We found a prevalence of current MDD (15.5%, 8 scores cut-off and 8.6%, 10 scores cut-off among girls and 3.7%, 8 scores cut-off and 2.1%, 10 scores cut-off among boys) and GAD (25.0%, 5 scores cut-off and 8.4%, 10 scores cut-off among girls and 10.3%, 5 scores cut-off and 1.6%, 10 scores cut-off among boys) in Mozambique, which in terms of females seemed to be similar to among adolescents and youth seeking psychological services in Mozambique (7.3% had PHQ-9, ≥ 11 scores), 9% had GAD-7, ≥ 10 scores) [13], and among school adolescents in Maputo (17.7% GAD, and 8.5% MDD) [11]. Rates of MDD and GAD in this study seemed to be also lower than in two local studies among adolescents in South Africa (32.1% PHQ-9: ≥10 scores and 17.9% GAD-7: ≥10 scores) [14]; and 33.5% PHQ-A (8 cut off) and 20.9% GAD-7 (cut off 6) [15], and among sub-Saharan adolescents the median point prevalence in the general population were 26.9% for depression, and 29.8% for anxiety disorders [12].

The survey showed that among girls, GAD was positively and solid fuel use was negatively associated with PSB, while among boys MDD and urban residence were positively associated with PSB. Among female adolescents, currently being pregnant and “big problem to get money for medical treatment” increased the odds of MDD. While among male adolescents, urban residence, having a genital sore or ulcer, has living children, and early sexual debut were positively associated with MDD. Urban residence, current alcohol use, and early sexual debut were positively associated with GAD in male adolescents, while poorer wealth status, being pregnant, and having a “big problem to get money for medical treatment” were positively associated with GAD in female adolescents.

Consistent with some research [7, 8, 13, 21], female adolescents had a higher rate of PSB, MDD and GAD than male adolescents. This finding could be because female adolescents experience specific pubertal changes and estradiol levels [45] and are more vulnerable to sexual violence impacting negatively on mental health [33, 46], and male adolescents are more likely to have strong peer support, which may be protective against poor mental health [47, 48]. Furthermore, gender-specific norms, social expectations and experiences may account for gender differences in PSB, MDD and GAD [49, 50]. For instance, males and females suffer negative childhood experiences and dysfunctional households in various ways. Boys tend to externalize these events via masculine norms, leading to worse behavioural regulation, aggressiveness and risk taking, whereas girls tend to internalize them via feminine norms, leading to mental health problems [49,50,51].

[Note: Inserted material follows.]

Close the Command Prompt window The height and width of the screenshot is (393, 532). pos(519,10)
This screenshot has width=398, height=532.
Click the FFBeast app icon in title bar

Poorer wealth status was only among female adolescents associated with GAD but not with MDD and PSB, whereas higher wealth status was linked to both MDD and GAD in a study conducted among female adolescents in Nepal [22]. Some previous research identified that older adolescents [22] was associated with MDD, and younger adolescent age was associated with GAD [25], while our results did not find statistically significant age differences in terms of PSB, MDD and GAD. This finding may be related to the fact that we only included 15-19-year-olds in this study and did not consider younger adolescents. Strikingly, among boys but not girls, urban residence increased the odds of PSB, MDD and GAD in this study. It is possible that rural boys less likely report PSB, MDD and GAD than urban boys or that male adolescents living in urban areas are confronted with more stresses and consequently develop more mental issues than male adolescents residing in rural areas [52].

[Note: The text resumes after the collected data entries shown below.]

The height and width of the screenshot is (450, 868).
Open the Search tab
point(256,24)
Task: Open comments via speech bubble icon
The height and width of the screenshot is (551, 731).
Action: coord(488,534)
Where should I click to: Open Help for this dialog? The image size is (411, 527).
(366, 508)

In terms of health status factors, this study confirmed some earlier research [23, 32] that a male adolescent’s history of genital sores or ulcers was linked to MDDs and/or GADs. Psychosocial effects like embarrassment, depression, and anxiety can arise from a history of genital sores or ulcers [53]. While some previous studies [13, 23, 33] found an association between history of STI, HIV positive and poor mental health, while this study did not find any significant associations. The latter finding may be related to the low self-reported HIV positive status (0.5% among females and 0.1% among males) in this study. Consistent with previous study among adolescents in Africa [6, 8, 18], we found that among boys MDD and among girls GAD were associated with PSB. Furthermore, there was a strong correlation observed between the scores for GAD and MDD (analysis not shown), indicating the high comorbidity of the two disorders in this population [10, 25].

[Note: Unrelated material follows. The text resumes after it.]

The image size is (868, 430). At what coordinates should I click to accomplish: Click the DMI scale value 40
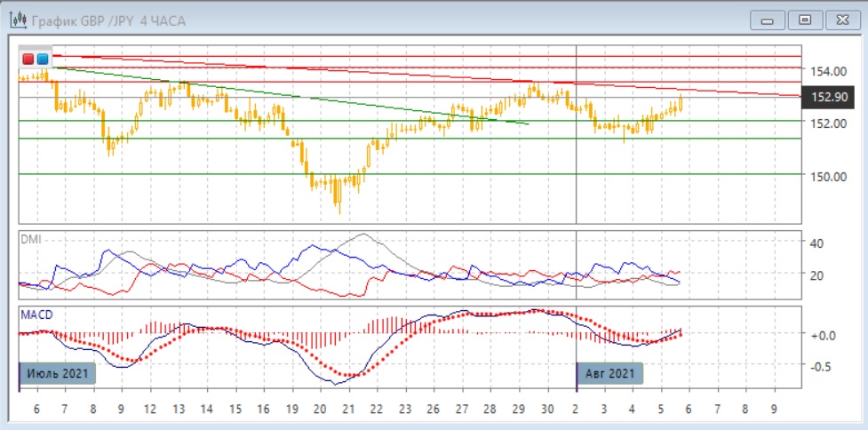pos(815,243)
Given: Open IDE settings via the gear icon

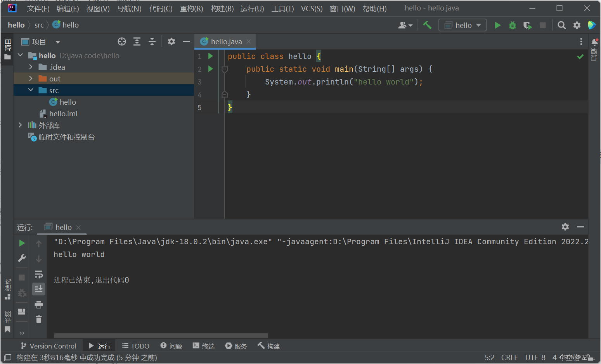Looking at the screenshot, I should pyautogui.click(x=577, y=25).
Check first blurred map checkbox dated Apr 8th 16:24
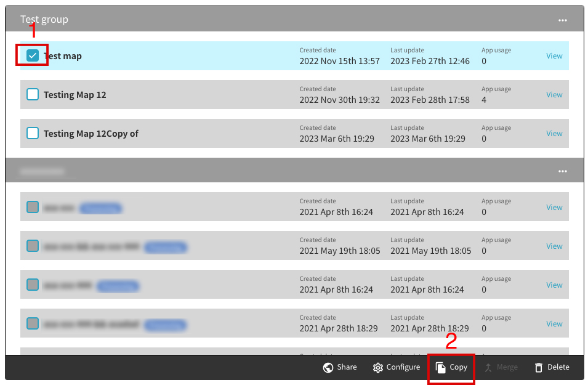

Stressors included current pregnancy, limited access to healthcare, and having children, which were positively correlated with MDD and/or GAD in female adolescents and male adolescents, respectively. Adolescent mental health promotion may include adolescent mental health disorders (MDDs) and/or GADs because of psychosocial stress related to adolescent pregnancy and challenges in seeking medical attention for girls, as well as adolescent parenting and engaging in health-risk behaviors (alcohol use and early sexual debut) for boys. The negative effects of adolescent pregnancy may be reflected in the association between the current pregnancy and GAD and MDD [30]. A previous review found that the household use of solid biomass fuel was associated with MDD [31], while we found the use of solid cooking fuel was negatively associated with MDD in this study. This result may be related to the fact that is this study 90% used solid cooking fuel, and needs further research. Other health risk behaviours, such as tobacco use, having past 12-month multiple sexual partners and low dietary diversity, that were found significant in previous studies [24, 25, 28] showed no associations with MDD and/or GAD in this study.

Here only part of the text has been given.